Filed 6/26/20 Uziel v. Employment Lawyers Group CA2/4
NOT TO BE PUBLISHED IN THE OFFICIAL REPORTS
California Rules of Court, rule 8.1115(a), prohibits courts and parties from citing or relying on opinions not certified for publication or ordered published, except as specified by rule 8.1115(b). This opinion has not been certified for publication or ordered published for purposes of rule 8.1115.
IN THE COURT OF APPEAL OF THE STATE OF CALIFORNIA
SECOND APPELLATE DISTRICT
DIVISION FOUR
YEHORAM UZIEL,
Plaintiff and Appellant,
v.
EMPLOYMENT LAWYERS GROUP et al.,
Defendants and Respondents.
B299226
(Los Angeles County
Super. Ct. No. PC057843)
APPEAL from a judgment of the Superior Court of Los Angeles County, Melvin D. Sandvig, Judge. Affirmed.
Yehoram Uziel, in pro. per., for Plaintiff and Appellant.
Reif Law Group, Brandon S. Reif and Marc S. Ehrlich for Defendants and Respondents.
In appellant Yehoram Uziel’s first appeal in this case, we affirmed the trial court’s dismissal of his complaint against respondents Employment Lawyers Group, Karl Gerber, and Eric Palmer (collectively, “ELG”) under the anti-SLAPP statute, Code of Civil Procedure section 425.16. (Uziel v. Employment Lawyers Group (Oct. 19, 2018, B287207) [nonpub. opn.] (hereinafter, Uziel I).) The current appeal arises from Uziel’s notice of appeal from the judgment incorporating the trial court’s rulings on the anti-SLAPP motion, the court’s granting ELG attorney fees related to the trial court proceedings on the anti-SLAPP motion, and the court’s granting ELG attorney fees related to the first appeal. As we explain below, the only ruling cognizable on this appeal is the trial court’s rulings granting attorney fees related to the first appeal. However, in his briefing on appeal, Uziel does not specifically challenge that ruling. Rather, although the granting of the anti-SLAPP motion was affirmed in the first appeal, he seeks to challenge that ruling again on the merits. Because he cannot do so, and because he has forfeited any challenge to the granting of trial attorney fees, we affirm the judgment.
BACKGROUND
Uziel’s lawsuit against ELG arose out of ELG’s representation of a former employee of Uziel’s company, DC Partners, Inc. (DC Partners). Represented by ELG, the ex-employee, Christian Kepler, filed a lawsuit against DC Partners alleging Labor Code violations, wrongful termination, and intentional infliction of emotional distress. Kepler dismissed the case with prejudice after Uziel paid him $8,000.
Following dismissal of the Kepler case, Uziel (representing himself) filed the instant case against ELG, alleging five causes of action related to ELG’s alleged misconduct during the Kepler case. ELG filed a special motion to strike under section 425.16, arguing that all of Uziel’s claims arose from protected activity, and Uziel could not establish a probability of prevailing on the merits. Uziel opposed the anti-SLAPP motion, but produced no independent evidence; he instead relied on the allegations in his complaint. On December 19, 2017, the trial court granted ELG’s motion and dismissed the case. Uziel timely appealed from the trial court’s order of dismissal.
------------------------------------------------------------
* TO BE DONE *
1. Using the appellate opinion above, list every claim that Christian Kepler's lawsuit against DC Partners alleged.
2. In the appellate opinion above, turn the paragraph beginning "Following dismissal of the Kepler case" into a short list that keeps its main facts.

* ENTRIES PROVIDED *
------------------------------------------------------------
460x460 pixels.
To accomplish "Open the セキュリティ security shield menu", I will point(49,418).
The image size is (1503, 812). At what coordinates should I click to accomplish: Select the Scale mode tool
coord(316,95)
------------------------------------------------------------
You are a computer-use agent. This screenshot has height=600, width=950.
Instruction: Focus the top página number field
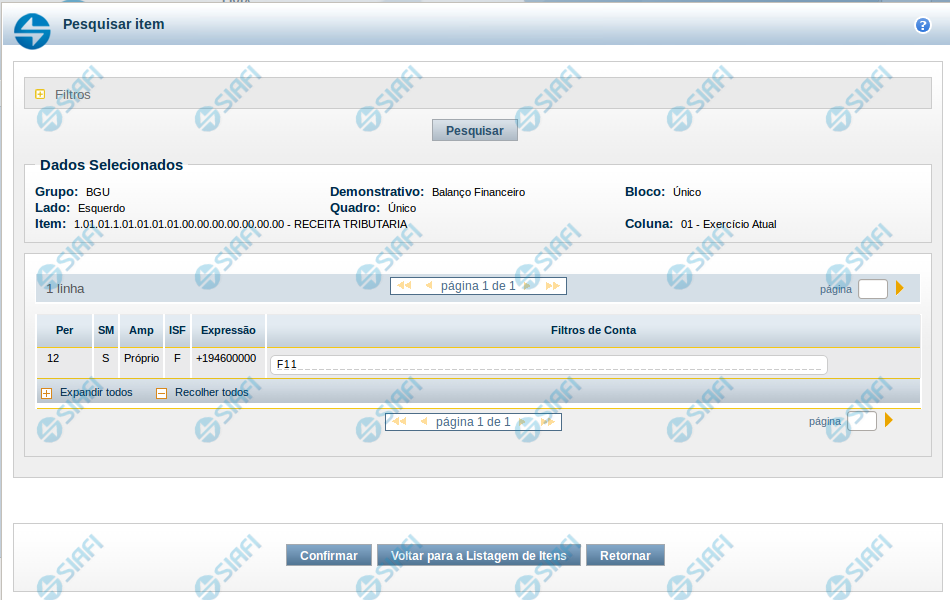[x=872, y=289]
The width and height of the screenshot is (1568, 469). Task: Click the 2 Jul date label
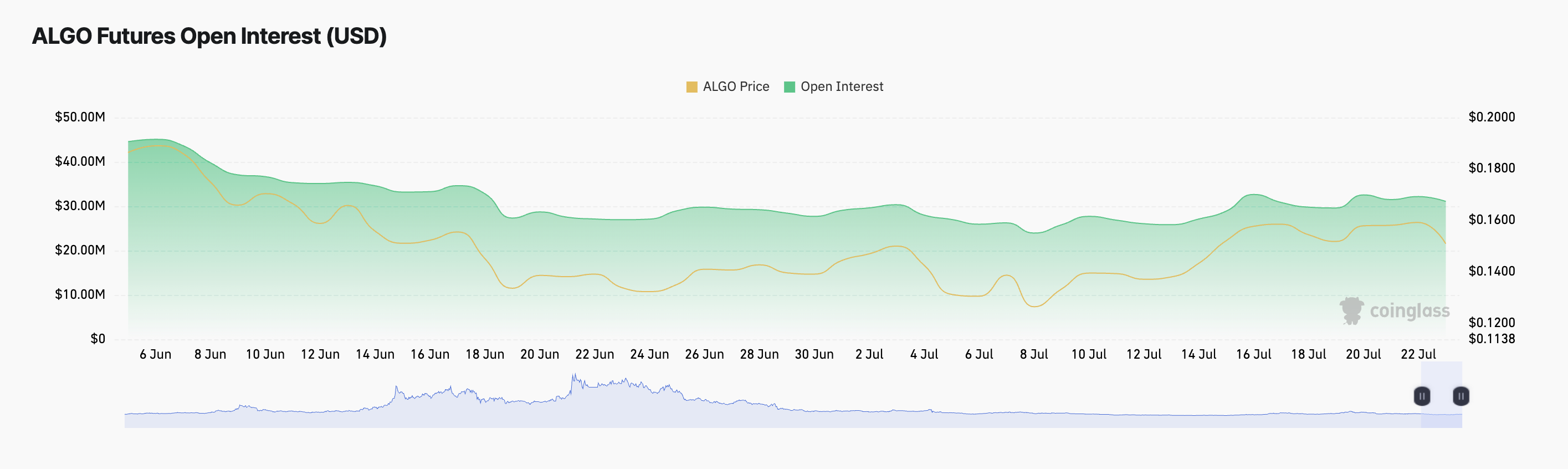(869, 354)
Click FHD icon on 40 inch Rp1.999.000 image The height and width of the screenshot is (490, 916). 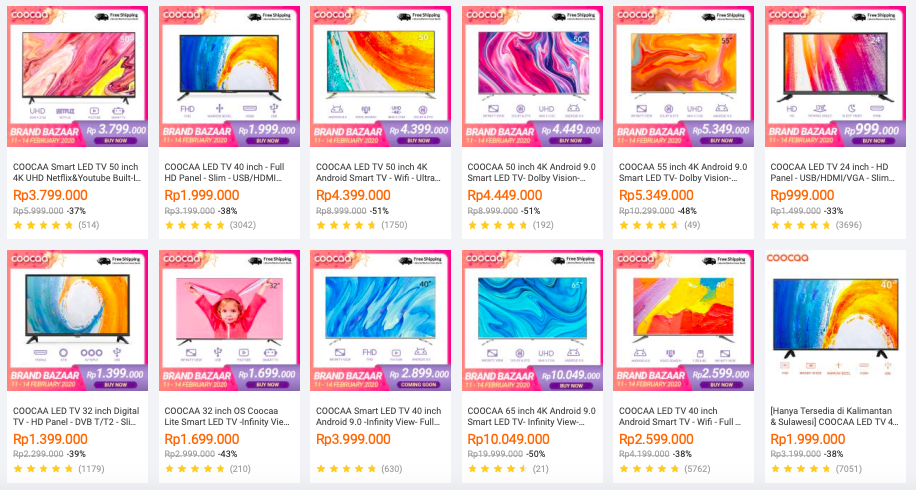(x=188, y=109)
------------------------------------------------------------
* TASK RESULTS *
1.
- Labor Code violations
- Wrongful termination
- Intentional infliction of emotional distress

2.
- After the Kepler case was dismissed, Uziel, representing himself, sued ELG with five causes of action over ELG's alleged misconduct in that case.
- ELG filed a special motion to strike under section 425.16. It argued that all of Uziel's claims arose from protected activity and that he could not show a probability of prevailing.
- Uziel opposed the motion but offered no independent evidence and relied on his complaint's allegations.
- On December 19, 2017, the trial court granted the motion and dismissed the case.
- Uziel timely appealed the dismissal order.